Work order:
Pull out every line below that holds the word "agent".

Collected data:
=== Begin Enclosure ===

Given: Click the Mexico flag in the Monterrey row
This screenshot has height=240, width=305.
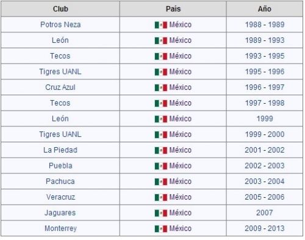Looking at the screenshot, I should [161, 229].
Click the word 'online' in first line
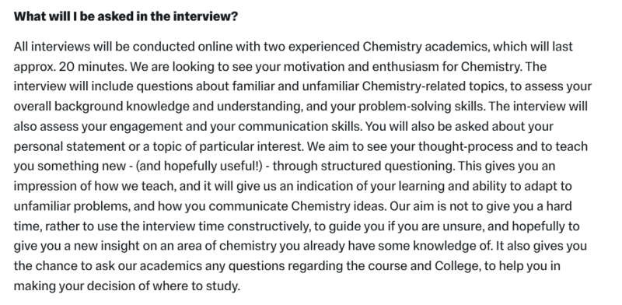The image size is (622, 305). (x=215, y=47)
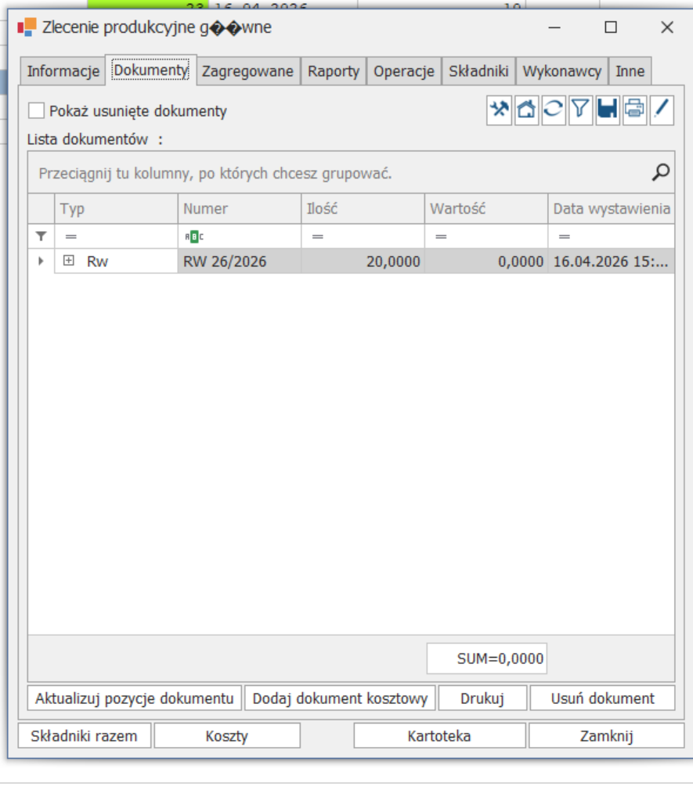Expand the Rw row with the plus box
Viewport: 693px width, 787px height.
click(x=69, y=261)
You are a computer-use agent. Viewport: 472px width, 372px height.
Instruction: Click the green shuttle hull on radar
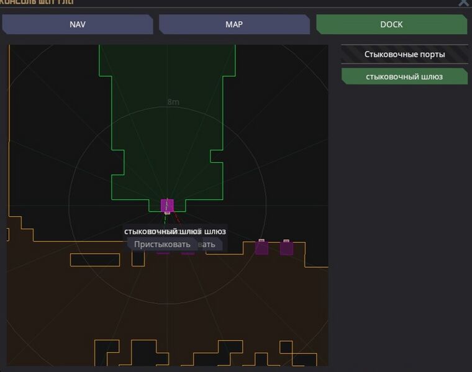(166, 124)
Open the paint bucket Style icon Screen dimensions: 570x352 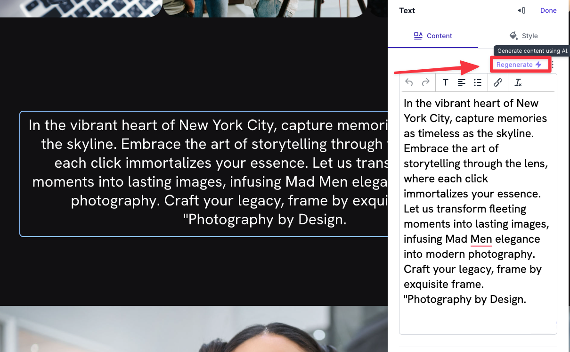pos(513,35)
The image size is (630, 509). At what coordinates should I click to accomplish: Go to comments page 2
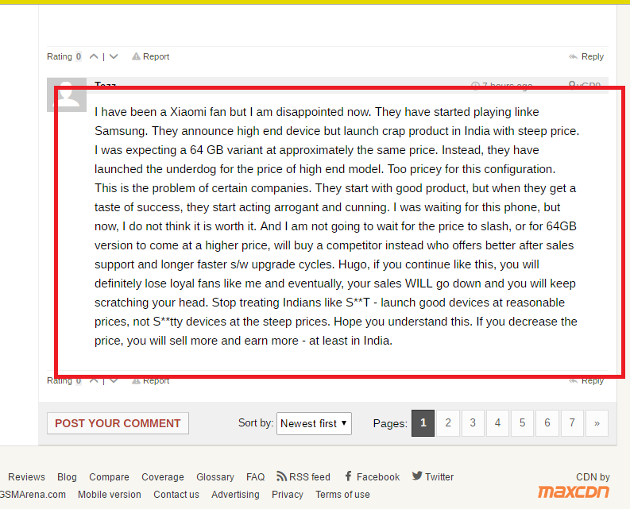point(448,423)
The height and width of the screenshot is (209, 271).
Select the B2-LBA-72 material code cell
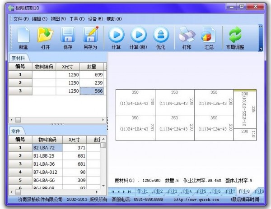coord(47,147)
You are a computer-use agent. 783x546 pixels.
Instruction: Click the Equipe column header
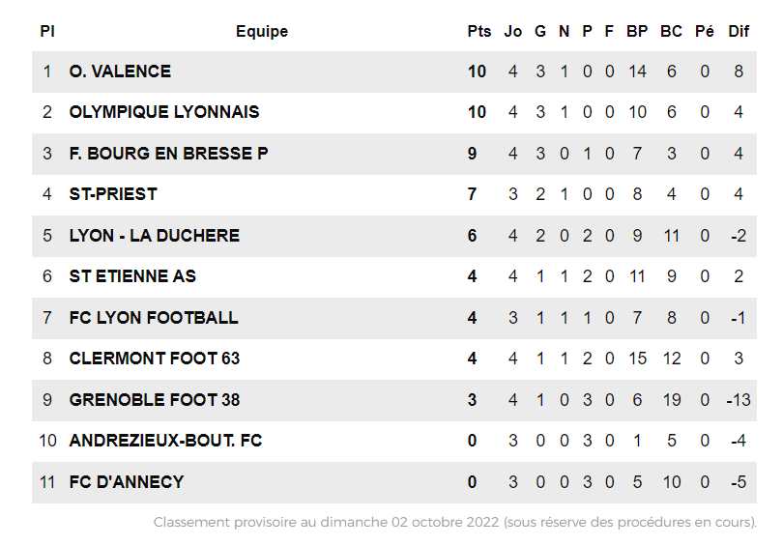[x=262, y=32]
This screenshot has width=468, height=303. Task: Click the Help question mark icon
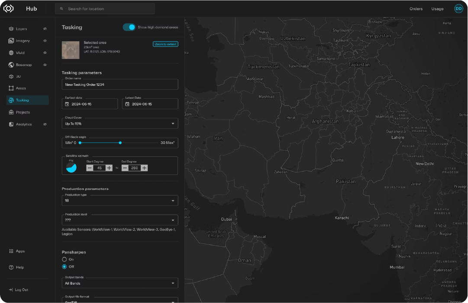click(11, 267)
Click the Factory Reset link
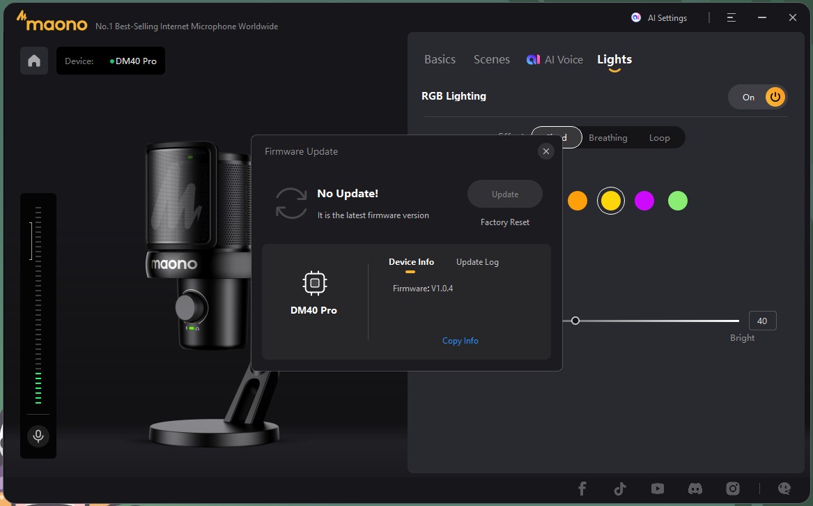Image resolution: width=813 pixels, height=506 pixels. coord(504,222)
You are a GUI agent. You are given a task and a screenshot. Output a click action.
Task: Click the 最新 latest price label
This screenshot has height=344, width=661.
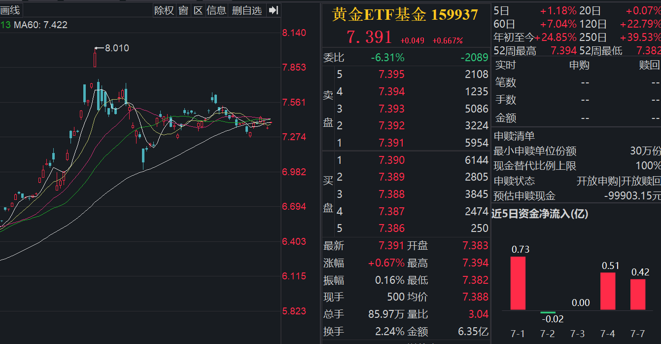333,245
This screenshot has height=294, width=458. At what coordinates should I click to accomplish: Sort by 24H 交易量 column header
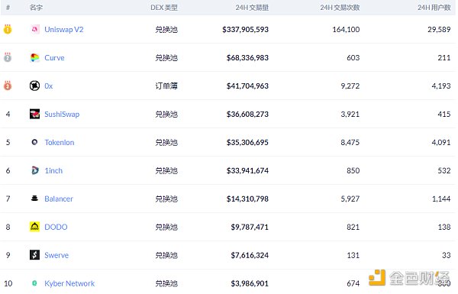click(x=252, y=8)
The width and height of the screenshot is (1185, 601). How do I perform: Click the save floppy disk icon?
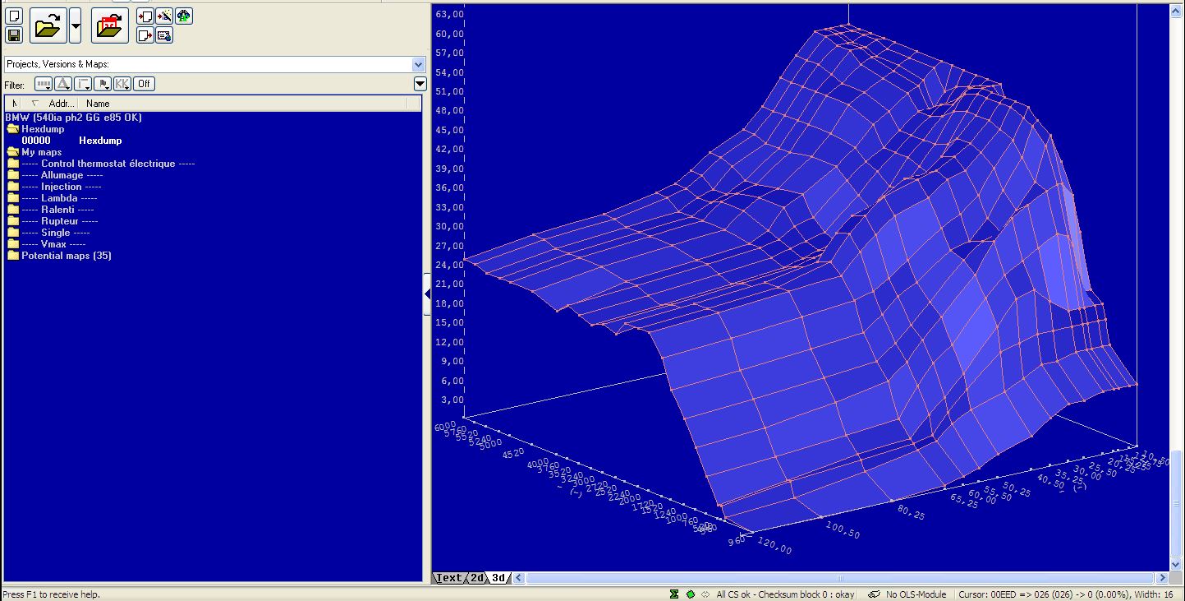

=== End Enclosure ===

Response:
You are a computer-use agent. Viewport: 472px width, 372px height.
You are a computer-use agent. 783x546 pixels.
You are a GUI agent. You are given a task and a screenshot. Output a click action.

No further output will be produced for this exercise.